A scenario is a coherent, internally consistent and plausible description of a possible future state of the world. It is not a forecast; rather, each scenario is one alternative image of how the future can unfold. The Intergovernmental Panel on Climate Change (IPCC) published a range of emissions scenarios known as the ‘SRES’ (Special Report on Emissions Scenarios). These various scenarios attempt to describe the different ways in which the world might develop in terms of population growth, economic growth, technological development and globalization. Each scenario is one alternative image of how the future can unfold. The scenarios are the socalled A1, A2, B1 and B2 storylines. Generally speaking, the ‘A’ scenarios describe a world in which economic growth prevails, while the ‘B’ scenarios describe a world in which concern for the environment limits economic growth somewhat. The ‘1’ storylines describe a world that becomes more globalized while in the ‘2’ storylines tend to preserve regional differences.
Computer Lab Option
Using the How Much and When? student activity, have students explore or demonstrate the SRES General Circulation Model (GCM) change fields website at http://www.ipcc-data.org/cgi-bin/ddcvis/gcmcf. They will be able to select a parameter (temperature, precipitation, etc.), type of model (high growth – A2, moderate growth – A1, and low growth-B1), month, and time frame to see a world map of what is projected to happen globally.
5. Tying it all together.
The Climate Scenarios transparency shows one of the major graphs from the IPPC report. The IPPC scenarios try to show data based projections of different futures, making a variety of assumptions about how human activity and how it may influence climate warming.

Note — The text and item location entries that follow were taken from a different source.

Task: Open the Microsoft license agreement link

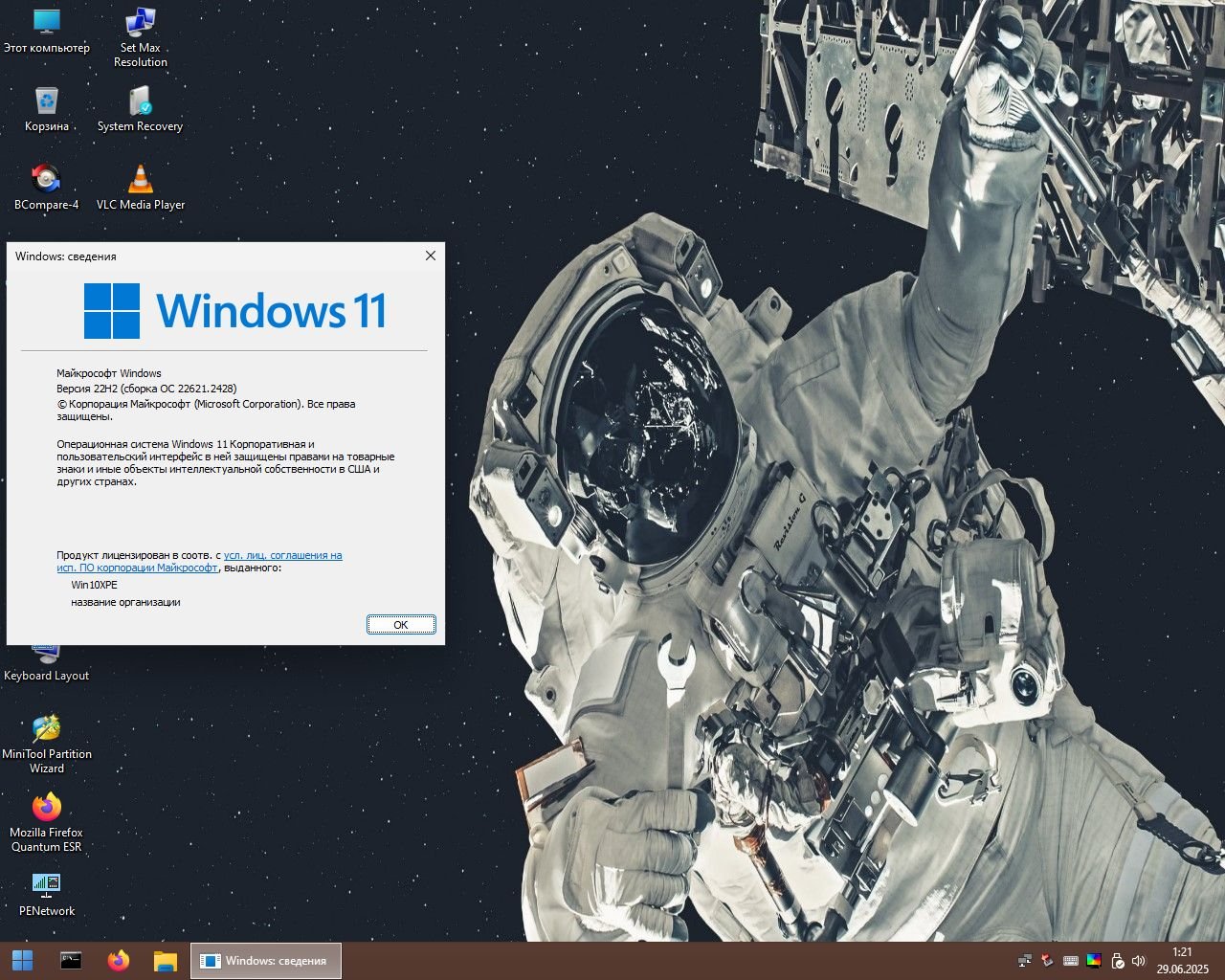Action: click(282, 555)
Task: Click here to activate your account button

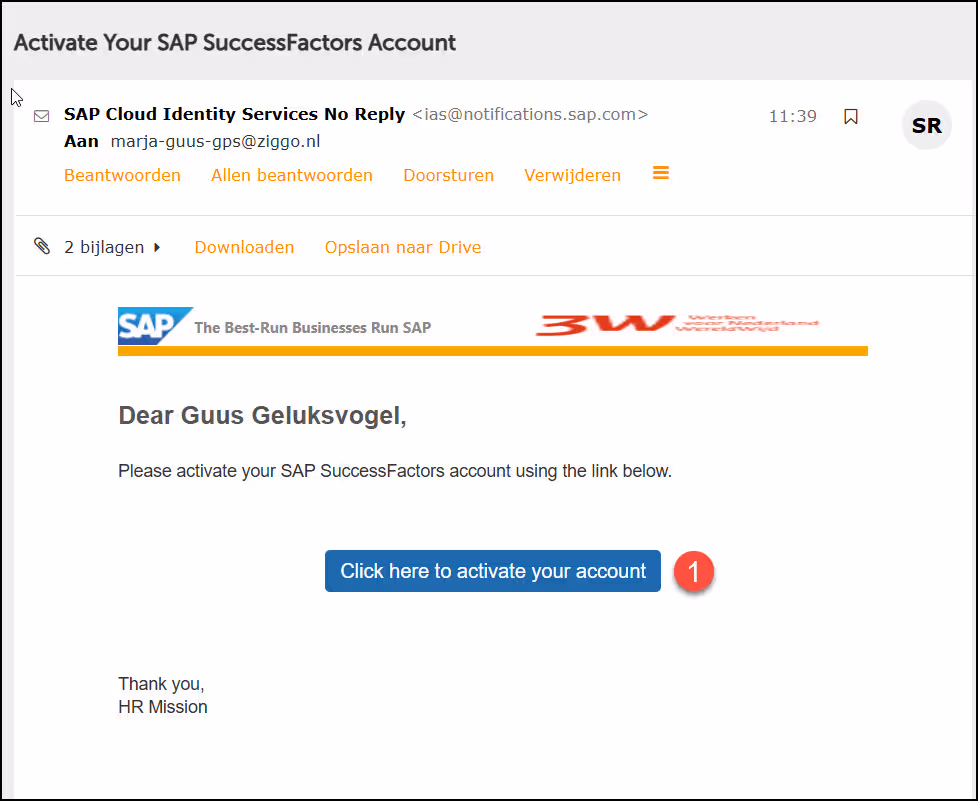Action: (493, 571)
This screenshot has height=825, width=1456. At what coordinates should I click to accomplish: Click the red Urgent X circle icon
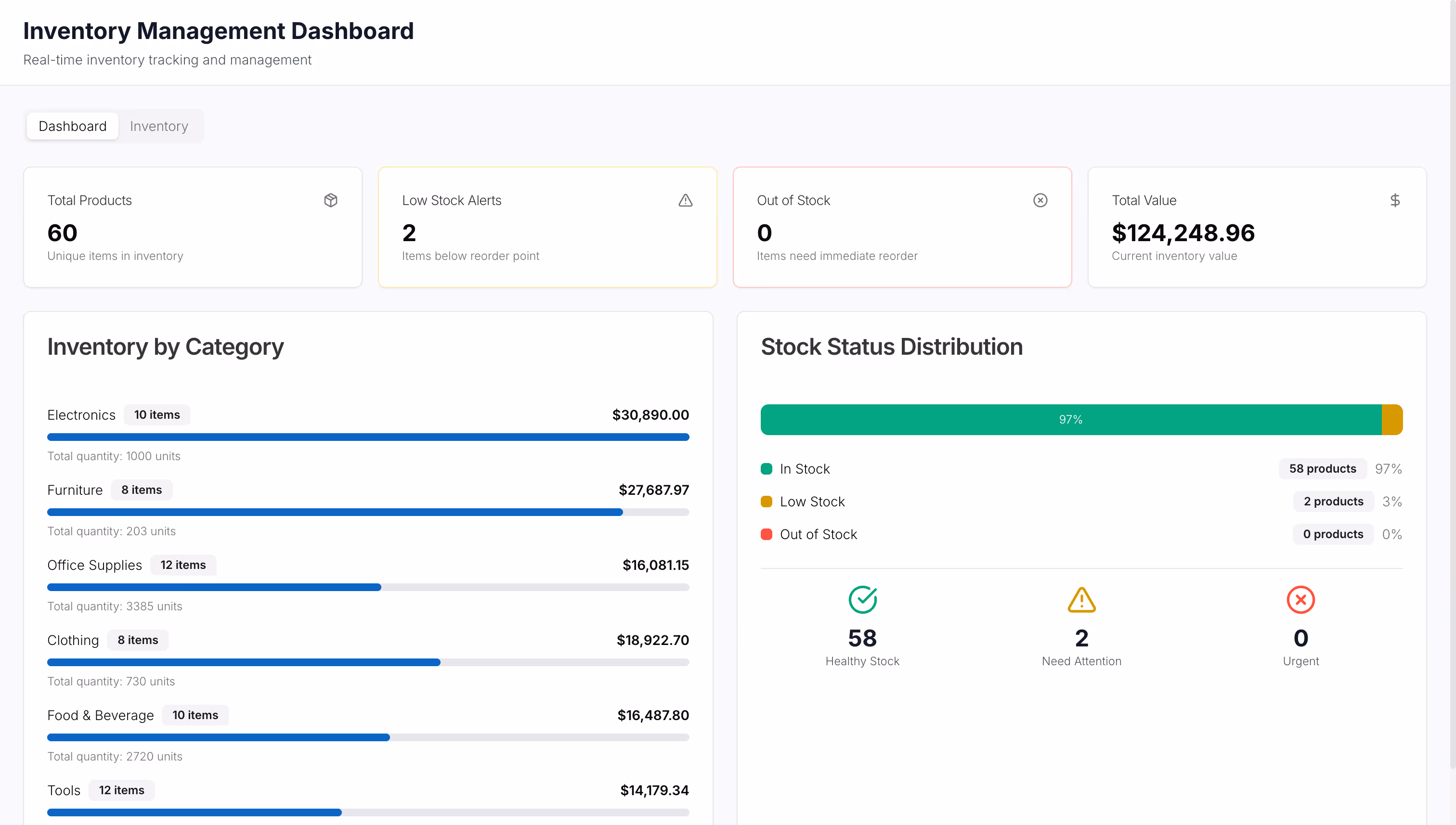1300,599
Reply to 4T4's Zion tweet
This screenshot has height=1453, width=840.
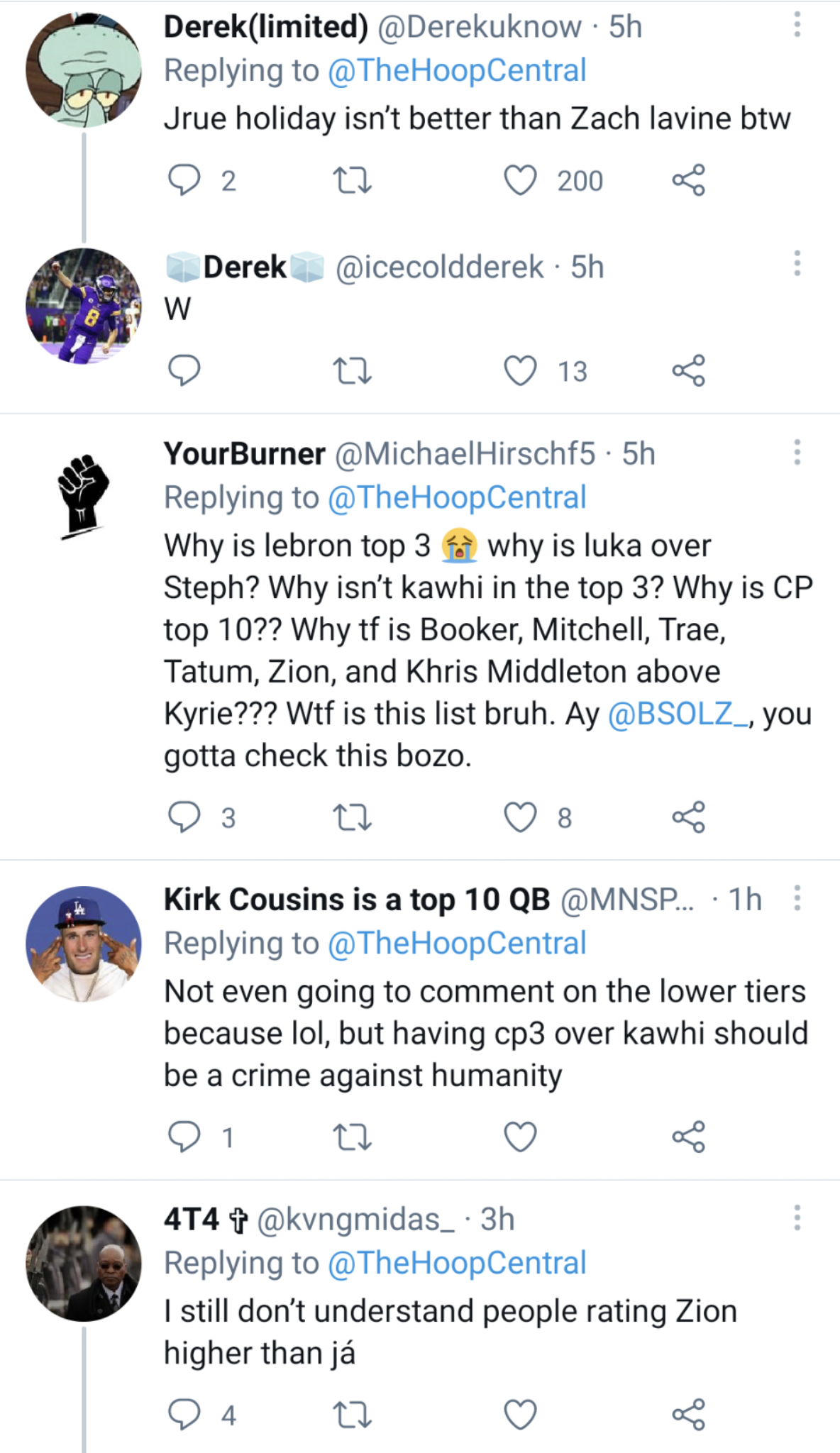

1. How much has the global land and ocean temperature changed in the last century? (About 1.3°F).
2. What was the projection for the temperature change by 2100? (It depends. There are several different scenarios for this ranging from 3.2 to 7.2°F. The average rate of warming over each inhabited continent is very likely to be at least twice as large as that experienced during the 20th century.)
3. Will every place on the Earth experience the same amount of change? (No, some areas will experience warming, some even cooling, but the overall global temperature is projected to increase.)